International meta-analysis quantifies impact of three prostate cancer therapy intensification strategies
An individual patient data (IPD) meta-analysis of randomized, controlled clinical trials provides strong evidence for the addition of androgen deprivation therapy (ADT) to definitive radiotherapy (RT) for the treatment of prostate cancer, with the projection that adding ADT to the treatment of 10-15 men would prevent the development of distant metastasis in one man. Similarly, if ADT has been added, prolonging the portion of it that follows the radiation (called “adjuvant ADT”) to 18-36 months provides a similar benefit in terms of preventing metastatic disease. The benefits of adding ADT and of prolonging adjuvant ADT were identified regardless of patient age, RT dose (high vs. low), or prostate cancer risk group (high vs. intermediate risk). In contrast, prolongation of ADT that begins before radiation (called “neoadjuvant ADT”) beyond two to three months did not improve any cancer outcome, according to the study, prompting researchers to conclude that the latter treatment should not routinely be employed.
The analysis was conducted thorough the Meta-Analysis of Randomized Trials in Cancer of the Prostate (MARCAP) Consortium, a group formed in 2020 to serve as a data repository from international trial groups. The MARCAP consortium was co-founded by Dr. Amar Kishan, associate professor and vice chair of clinical and translational research in the department of Radiation Oncology at UCLA and researcher at the UCLA Jonsson Comprehensive Cancer Center, and Dr. Daniel Spratt, the chairman of the Department of Radiation Oncology at University Hospitals Seidman Cancer Center. The MARCAP consortium has data from multiple trials across the world and is the first consortium group of its kind for prostate cancer. Kishan will be presenting the results at ASTRO 2021, the annual meeting of the American Society for Radiation Oncology.
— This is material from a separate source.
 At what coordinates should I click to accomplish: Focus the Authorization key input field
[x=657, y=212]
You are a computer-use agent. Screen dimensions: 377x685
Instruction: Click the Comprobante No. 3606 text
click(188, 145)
“Individual patient data meta-analyses provide the highest levels of evidence in oncology, allowing us to quantify treatment effects,” said Kishan, chief of the Genitourinary Oncology Service for the Department of Radiation Oncology at the David Geffen School of Medicine at UCLA and the UCLA Jonsson Comprehensive Cancer Center. “The approach has been used to assess therapies in breast cancer and head and neck cancers, but this is the first such effort for prostate cancer.”
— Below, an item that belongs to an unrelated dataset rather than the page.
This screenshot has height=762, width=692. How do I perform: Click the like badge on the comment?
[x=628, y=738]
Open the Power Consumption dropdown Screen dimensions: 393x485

According to Spratt, “MARCAP represents the first international collaboration of all radiotherapy clinical trial groups to assess the true impact of the many treatment strategies we have to offer in prostate cancer. The results from MARCAP will be practice-changing and benefit patients around the world.”
Prostate cancer is the most common cancer in men other than skin cancer, and it’s the second-leading cause of cancer death in men, according to the American Cancer Society. Each year, about 248,000 new cases are diagnosed, but most men diagnosed with the disease survive.
Because the male hormone testosterone is a known contributor to prostate cancer development, androgen deprivation is a strategy often considered among treatment options—especially for patients at high risk of recurrence and/or metastasis—as an adjunct to radiation therapy (RT). ADT can be given for short courses of four to six months or long courses of 18-36 months. Since the duration of ADT is much longer than the duration of a course of radiation, part of the hormone therapy will extend before radiation begins (called neoadjuvant), and part of it extends after the radiation has completed (called adjuvant).
This analysis was conducted with data from 10,853 patients enrolled in 12 radiation therapy trials to evaluate three aspects of treatment:
- Addition of androgen deprivation therapy (ADT) to radiation therapy.
- Prolongation of the adjuvant component of ADT.
- Prolongation of the neoadjuvant component of ADT.
The primary objectives of the meta-analyses were to evaluate the impact of these interventions on metastasis-free survival (MFS) and on overall survival (OS).
After a median follow-up of 12 years, the addition of ADT to RT improved both 12-year MFS and 12-year OS by 8% and 7%, respectively. After a median follow-up of 10.9 years, prolongation of adjuvant ADT improved both 12-year MFS and 12-year OS by 7%. After a median follow-up of 10.3 years, prolongation of neoadjuvant ADT was not associated with a significant benefit in any endpoint.
Additional findings from subgroup analyses: There was no evidence of a treatment effect interaction between RT dose and the benefit of ADT use or adjuvant ADT prolongation. Thus, the benefit of adding either ADT or prolonging adjuvant ADT persists even if high dose radiation is used, and even for patients who have intermediate risk (rather than high risk) disease.